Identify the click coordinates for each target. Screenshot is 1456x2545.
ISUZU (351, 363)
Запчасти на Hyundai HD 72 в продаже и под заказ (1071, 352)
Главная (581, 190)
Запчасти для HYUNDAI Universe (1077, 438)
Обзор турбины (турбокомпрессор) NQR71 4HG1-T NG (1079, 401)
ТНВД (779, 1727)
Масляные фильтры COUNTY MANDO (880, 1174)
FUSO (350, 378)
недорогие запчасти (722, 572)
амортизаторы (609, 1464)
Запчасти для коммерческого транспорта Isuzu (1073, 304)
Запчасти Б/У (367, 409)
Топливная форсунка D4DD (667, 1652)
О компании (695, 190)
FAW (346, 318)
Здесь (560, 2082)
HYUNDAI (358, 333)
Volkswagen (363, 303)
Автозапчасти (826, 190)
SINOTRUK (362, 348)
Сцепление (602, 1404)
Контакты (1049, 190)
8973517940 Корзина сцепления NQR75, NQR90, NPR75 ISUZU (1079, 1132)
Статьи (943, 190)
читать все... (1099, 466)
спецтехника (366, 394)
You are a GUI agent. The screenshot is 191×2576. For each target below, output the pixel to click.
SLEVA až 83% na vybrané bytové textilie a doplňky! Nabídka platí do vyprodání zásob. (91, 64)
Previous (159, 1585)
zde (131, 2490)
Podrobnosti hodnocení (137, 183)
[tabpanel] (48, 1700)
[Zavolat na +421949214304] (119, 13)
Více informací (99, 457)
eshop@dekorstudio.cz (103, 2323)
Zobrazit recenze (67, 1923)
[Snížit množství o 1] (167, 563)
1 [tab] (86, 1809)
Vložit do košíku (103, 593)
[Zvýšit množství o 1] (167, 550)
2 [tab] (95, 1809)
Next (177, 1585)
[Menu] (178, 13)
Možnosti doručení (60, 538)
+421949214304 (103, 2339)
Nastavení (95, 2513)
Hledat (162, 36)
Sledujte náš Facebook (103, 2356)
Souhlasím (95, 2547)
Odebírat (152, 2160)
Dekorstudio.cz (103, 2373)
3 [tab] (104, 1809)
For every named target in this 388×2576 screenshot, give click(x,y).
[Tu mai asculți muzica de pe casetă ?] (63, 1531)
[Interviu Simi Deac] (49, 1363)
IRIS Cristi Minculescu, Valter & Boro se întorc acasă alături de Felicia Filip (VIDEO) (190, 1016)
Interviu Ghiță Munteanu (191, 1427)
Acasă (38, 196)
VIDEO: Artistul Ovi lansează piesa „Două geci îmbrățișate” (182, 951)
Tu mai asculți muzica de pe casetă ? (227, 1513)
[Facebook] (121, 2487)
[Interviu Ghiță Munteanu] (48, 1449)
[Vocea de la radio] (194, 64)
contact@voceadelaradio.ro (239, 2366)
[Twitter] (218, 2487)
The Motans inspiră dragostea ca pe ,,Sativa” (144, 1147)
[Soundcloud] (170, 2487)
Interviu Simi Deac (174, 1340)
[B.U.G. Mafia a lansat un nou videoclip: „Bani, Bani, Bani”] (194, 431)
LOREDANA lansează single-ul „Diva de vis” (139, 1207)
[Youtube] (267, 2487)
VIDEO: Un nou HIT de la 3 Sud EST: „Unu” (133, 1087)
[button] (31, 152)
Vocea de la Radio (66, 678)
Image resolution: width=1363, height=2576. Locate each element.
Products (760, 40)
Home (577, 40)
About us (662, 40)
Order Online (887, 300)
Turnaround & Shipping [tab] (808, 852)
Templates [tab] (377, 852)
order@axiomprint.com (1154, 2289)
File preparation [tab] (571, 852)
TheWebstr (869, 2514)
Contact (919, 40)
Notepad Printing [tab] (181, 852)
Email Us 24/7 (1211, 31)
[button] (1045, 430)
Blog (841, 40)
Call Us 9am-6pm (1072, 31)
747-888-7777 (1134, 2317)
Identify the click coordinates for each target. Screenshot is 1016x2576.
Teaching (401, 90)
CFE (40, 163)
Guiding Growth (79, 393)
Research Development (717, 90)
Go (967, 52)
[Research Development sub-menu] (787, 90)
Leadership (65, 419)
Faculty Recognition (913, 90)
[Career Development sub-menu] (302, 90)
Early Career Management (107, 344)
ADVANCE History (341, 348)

========================================================================

**What is being asked**
From the first line of the listing above through the line that contains "Previous (159, 1585)", retype every line exactly, and write nothing else.

**Your solution**
Identify the click coordinates for each target. Screenshot is 1456x2545.
ISUZU (351, 363)
Запчасти на Hyundai HD 72 в продаже и под заказ (1071, 352)
Главная (581, 190)
Запчасти для HYUNDAI Universe (1077, 438)
Обзор турбины (турбокомпрессор) NQR71 4HG1-T NG (1079, 401)
ТНВД (779, 1727)
Масляные фильтры COUNTY MANDO (880, 1174)
FUSO (350, 378)
недорогие запчасти (722, 572)
амортизаторы (609, 1464)
Запчасти для коммерческого транспорта Isuzu (1073, 304)
Запчасти Б/У (367, 409)
Топливная форсунка D4DD (667, 1652)
О компании (695, 190)
FAW (346, 318)
Здесь (560, 2082)
HYUNDAI (358, 333)
Volkswagen (363, 303)
Автозапчасти (826, 190)
SINOTRUK (362, 348)
Сцепление (602, 1404)
Контакты (1049, 190)
8973517940 Корзина сцепления NQR75, NQR90, NPR75 ISUZU (1079, 1132)
Статьи (943, 190)
читать все... (1099, 466)
спецтехника (366, 394)
You are a GUI agent. The screenshot is 191×2576. For each target below, output the pixel to click.
SLEVA až 83% na vybrané bytové textilie a doplňky! Nabídka platí do vyprodání zásob. (91, 64)
Previous (159, 1585)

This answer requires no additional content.